This exercise asks for a copy of each line in the records below with the word "computer" in it.

## Records provided
↓↓↓

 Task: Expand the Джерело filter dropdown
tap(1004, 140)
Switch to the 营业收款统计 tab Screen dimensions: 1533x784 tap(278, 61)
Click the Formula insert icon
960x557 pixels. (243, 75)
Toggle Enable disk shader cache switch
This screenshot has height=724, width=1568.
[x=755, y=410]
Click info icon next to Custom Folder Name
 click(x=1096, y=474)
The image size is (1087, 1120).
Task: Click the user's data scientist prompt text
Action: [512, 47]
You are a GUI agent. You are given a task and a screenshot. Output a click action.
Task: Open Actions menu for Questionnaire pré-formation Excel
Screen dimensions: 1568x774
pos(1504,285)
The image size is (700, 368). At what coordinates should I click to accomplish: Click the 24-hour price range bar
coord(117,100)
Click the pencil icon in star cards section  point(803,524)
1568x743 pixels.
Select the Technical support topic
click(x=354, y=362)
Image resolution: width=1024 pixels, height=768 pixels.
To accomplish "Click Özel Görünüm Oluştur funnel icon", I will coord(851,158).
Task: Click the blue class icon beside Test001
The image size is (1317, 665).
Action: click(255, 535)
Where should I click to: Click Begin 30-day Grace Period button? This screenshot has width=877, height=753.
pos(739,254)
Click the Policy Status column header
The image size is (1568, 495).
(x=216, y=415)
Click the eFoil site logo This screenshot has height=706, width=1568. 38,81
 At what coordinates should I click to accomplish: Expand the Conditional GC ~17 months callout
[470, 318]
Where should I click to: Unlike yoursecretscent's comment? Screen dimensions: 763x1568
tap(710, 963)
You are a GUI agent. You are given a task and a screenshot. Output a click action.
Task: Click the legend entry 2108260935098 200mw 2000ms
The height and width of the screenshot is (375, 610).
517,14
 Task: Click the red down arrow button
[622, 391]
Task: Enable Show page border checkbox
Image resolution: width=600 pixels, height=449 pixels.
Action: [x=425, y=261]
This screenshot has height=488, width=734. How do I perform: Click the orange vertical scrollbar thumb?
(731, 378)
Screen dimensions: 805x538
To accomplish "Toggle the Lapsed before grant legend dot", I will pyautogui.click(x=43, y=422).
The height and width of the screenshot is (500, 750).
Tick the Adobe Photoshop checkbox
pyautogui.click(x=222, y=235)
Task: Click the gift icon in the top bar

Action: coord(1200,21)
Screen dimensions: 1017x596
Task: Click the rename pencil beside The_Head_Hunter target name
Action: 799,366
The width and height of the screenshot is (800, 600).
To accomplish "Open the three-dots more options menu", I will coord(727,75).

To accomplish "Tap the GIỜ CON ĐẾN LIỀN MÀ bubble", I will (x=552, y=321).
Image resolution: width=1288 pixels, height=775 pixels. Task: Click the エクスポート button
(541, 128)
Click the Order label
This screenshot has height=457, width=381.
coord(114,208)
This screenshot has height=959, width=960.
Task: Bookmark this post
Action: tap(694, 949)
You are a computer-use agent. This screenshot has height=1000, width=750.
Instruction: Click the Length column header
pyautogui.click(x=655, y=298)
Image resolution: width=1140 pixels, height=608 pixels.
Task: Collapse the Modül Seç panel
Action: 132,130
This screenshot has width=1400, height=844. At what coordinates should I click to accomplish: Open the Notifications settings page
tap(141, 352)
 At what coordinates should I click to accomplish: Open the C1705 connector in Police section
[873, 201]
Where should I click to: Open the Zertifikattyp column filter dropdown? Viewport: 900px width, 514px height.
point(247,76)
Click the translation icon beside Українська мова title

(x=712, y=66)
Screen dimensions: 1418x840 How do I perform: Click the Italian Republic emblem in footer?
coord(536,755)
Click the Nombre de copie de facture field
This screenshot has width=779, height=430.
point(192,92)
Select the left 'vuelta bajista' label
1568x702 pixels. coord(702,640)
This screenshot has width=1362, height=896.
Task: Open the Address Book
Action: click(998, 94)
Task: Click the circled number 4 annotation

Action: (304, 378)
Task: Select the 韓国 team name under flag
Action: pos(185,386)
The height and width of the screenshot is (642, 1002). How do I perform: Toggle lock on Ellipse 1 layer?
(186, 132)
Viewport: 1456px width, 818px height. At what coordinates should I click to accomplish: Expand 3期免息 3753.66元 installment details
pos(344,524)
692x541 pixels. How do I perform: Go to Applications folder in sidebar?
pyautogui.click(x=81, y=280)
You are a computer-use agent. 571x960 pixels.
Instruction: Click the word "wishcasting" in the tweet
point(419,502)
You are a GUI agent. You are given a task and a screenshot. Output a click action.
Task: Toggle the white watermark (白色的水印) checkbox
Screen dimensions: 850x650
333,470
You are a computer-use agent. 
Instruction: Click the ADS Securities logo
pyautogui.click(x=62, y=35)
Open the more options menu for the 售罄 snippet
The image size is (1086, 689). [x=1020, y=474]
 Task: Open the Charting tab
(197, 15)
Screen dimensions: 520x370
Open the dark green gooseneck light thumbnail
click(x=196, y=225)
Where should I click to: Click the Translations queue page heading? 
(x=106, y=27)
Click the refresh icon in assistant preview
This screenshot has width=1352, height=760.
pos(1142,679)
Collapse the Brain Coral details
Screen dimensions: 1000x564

↑↑↑

## Result for this exercise
You are a computer-use agent. This screenshot has height=1000, width=750.
You are a computer-use agent. 571x960 pixels.
You are a computer-use agent. 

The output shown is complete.